The remaining option, at the bottom left of the dialog, lets you determine how the series will be grouped in the output. The options are slightly different for tables and graphs. For tables, you can choose to either place all series associated with the same model variable together, or to place each series of the same series type together. For graphs, you have the same two choices, and one additional choice, which is to place every series in its own graph.
In the graph dialog, you also have the option of setting a sample for the graph. This is often useful when you are plotting forecast results since it allows you to choose the amount of historical data to display in the graph prior to the forecast results. By default, the sample is set to the workfile sample.

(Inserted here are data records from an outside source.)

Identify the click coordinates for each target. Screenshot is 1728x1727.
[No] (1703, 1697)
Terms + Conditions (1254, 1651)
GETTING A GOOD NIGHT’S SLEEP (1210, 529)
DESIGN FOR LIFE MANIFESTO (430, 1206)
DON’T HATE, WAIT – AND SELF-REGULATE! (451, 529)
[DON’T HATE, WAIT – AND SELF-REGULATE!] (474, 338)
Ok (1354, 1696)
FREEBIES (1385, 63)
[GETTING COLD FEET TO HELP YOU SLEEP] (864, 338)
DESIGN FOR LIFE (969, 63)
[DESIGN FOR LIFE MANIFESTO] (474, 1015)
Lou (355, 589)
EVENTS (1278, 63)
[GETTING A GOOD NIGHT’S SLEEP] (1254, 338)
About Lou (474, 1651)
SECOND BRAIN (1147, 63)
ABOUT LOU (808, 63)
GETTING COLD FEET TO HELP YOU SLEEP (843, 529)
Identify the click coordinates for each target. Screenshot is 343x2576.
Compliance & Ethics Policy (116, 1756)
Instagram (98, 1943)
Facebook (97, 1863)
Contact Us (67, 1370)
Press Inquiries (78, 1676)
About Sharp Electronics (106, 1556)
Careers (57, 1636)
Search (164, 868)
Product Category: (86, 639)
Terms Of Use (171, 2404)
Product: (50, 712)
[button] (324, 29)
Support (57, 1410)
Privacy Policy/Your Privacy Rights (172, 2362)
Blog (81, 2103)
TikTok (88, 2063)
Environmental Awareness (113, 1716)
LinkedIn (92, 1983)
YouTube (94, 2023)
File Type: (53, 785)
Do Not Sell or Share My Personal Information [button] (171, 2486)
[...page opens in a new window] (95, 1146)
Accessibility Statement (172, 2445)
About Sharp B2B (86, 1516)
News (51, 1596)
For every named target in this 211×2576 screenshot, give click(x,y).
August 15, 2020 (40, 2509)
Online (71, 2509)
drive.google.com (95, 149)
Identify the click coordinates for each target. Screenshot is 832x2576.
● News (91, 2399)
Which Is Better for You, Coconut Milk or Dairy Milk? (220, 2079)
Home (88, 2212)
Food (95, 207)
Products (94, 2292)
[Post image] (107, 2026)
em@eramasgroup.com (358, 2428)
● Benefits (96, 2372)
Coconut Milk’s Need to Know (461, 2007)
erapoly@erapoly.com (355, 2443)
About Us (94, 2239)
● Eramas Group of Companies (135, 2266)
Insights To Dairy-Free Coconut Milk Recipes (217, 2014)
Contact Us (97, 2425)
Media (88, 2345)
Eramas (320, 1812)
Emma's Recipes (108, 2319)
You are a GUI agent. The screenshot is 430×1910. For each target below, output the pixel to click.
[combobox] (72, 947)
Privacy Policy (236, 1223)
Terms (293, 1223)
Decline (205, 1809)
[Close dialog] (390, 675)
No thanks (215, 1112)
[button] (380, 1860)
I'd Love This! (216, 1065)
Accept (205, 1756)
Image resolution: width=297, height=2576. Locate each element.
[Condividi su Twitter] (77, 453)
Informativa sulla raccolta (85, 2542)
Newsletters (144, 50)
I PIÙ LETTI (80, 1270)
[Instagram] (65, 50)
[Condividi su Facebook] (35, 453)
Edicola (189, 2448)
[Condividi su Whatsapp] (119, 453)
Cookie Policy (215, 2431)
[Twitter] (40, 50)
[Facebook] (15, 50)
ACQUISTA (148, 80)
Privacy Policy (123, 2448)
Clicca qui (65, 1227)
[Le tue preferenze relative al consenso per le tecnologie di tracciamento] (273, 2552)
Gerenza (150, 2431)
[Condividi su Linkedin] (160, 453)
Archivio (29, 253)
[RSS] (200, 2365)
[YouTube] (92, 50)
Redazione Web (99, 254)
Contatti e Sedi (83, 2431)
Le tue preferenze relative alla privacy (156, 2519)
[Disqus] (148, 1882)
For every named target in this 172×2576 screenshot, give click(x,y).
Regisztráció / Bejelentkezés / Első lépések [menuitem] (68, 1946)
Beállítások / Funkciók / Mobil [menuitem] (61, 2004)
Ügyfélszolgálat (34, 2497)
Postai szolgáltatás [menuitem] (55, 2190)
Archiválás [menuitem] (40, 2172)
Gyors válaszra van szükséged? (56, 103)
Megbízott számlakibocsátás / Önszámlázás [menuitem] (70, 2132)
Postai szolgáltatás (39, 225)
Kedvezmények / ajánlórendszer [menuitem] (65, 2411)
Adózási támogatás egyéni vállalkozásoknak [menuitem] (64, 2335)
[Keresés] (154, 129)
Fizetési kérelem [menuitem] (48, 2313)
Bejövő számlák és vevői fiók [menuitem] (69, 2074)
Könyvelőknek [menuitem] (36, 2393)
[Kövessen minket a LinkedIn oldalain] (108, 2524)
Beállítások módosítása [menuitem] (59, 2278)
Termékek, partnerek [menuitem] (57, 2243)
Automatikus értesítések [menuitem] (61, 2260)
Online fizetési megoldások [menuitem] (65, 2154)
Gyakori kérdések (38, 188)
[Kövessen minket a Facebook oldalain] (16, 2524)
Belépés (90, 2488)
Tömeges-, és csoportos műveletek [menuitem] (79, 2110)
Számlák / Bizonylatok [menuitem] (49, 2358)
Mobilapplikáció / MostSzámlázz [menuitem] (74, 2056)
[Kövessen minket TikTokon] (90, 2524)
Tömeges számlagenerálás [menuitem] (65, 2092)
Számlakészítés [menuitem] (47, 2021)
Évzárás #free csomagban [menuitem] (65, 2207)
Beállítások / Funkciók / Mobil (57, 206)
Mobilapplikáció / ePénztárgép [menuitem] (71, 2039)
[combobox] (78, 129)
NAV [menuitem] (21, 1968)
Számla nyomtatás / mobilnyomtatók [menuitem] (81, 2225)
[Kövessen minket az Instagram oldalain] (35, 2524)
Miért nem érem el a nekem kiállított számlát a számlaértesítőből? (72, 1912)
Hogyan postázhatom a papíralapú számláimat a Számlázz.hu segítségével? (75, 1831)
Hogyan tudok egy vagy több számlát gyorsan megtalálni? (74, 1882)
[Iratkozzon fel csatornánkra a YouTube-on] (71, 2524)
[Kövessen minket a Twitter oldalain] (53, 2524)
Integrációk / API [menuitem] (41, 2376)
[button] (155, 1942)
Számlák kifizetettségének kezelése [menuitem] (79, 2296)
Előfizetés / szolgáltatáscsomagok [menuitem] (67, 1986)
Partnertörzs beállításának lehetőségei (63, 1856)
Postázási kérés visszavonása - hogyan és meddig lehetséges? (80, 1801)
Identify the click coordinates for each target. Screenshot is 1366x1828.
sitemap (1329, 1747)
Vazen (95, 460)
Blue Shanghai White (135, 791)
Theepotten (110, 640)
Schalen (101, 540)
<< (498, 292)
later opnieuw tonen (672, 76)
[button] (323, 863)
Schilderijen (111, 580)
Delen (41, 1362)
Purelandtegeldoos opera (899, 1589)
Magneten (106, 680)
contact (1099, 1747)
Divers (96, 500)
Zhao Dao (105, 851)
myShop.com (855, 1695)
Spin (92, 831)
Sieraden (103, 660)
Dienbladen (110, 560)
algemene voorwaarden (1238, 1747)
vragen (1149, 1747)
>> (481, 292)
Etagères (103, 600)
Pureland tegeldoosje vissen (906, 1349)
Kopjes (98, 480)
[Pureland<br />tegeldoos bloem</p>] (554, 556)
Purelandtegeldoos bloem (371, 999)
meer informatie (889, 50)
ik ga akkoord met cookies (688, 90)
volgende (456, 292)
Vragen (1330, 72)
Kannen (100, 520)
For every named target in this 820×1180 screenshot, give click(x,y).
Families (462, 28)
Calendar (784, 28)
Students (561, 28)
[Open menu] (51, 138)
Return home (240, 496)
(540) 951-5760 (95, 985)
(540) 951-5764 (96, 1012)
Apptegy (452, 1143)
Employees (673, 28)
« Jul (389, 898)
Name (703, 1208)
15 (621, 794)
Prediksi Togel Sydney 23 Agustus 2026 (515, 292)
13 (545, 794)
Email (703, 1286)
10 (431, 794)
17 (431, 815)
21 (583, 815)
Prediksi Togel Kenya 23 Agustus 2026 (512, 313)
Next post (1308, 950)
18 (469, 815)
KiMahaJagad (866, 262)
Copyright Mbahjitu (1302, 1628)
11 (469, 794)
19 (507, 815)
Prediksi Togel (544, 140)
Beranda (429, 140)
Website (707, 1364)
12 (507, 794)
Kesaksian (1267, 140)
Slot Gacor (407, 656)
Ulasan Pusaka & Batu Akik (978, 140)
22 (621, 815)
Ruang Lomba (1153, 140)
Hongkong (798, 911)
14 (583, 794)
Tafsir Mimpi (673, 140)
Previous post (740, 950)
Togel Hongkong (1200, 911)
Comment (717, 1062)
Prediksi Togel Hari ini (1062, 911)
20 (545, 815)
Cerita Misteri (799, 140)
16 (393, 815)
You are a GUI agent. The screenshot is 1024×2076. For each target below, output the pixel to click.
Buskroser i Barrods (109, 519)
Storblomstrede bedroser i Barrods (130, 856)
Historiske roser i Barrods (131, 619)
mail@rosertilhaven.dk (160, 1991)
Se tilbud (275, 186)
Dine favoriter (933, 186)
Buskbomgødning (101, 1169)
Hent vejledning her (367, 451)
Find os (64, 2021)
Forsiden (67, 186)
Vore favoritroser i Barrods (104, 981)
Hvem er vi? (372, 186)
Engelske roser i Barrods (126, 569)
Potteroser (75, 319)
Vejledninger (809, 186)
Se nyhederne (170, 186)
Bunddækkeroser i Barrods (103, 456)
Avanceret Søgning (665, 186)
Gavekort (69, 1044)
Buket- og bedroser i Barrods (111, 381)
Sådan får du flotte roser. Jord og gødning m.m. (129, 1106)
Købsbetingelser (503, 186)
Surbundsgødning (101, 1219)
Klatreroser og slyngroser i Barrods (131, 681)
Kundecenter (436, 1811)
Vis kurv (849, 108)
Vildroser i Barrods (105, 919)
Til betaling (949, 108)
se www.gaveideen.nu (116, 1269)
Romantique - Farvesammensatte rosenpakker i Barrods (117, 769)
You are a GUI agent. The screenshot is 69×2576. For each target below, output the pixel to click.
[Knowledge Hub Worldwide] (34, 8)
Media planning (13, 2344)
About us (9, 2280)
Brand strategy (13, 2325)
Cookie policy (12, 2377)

When you have finished setting the options, simply click on OK to create the new table or graph. All of EViews usual editing features are available to modify the table or graph for final presentation.
Managing Data
When working with a model, you will often create many series in the workfile for each variable, each containing different types of results or the data from different scenarios. The model object provides a number of tools to help you manage these series, allowing you to perform copy, fetch, store and delete operations directly from within the model.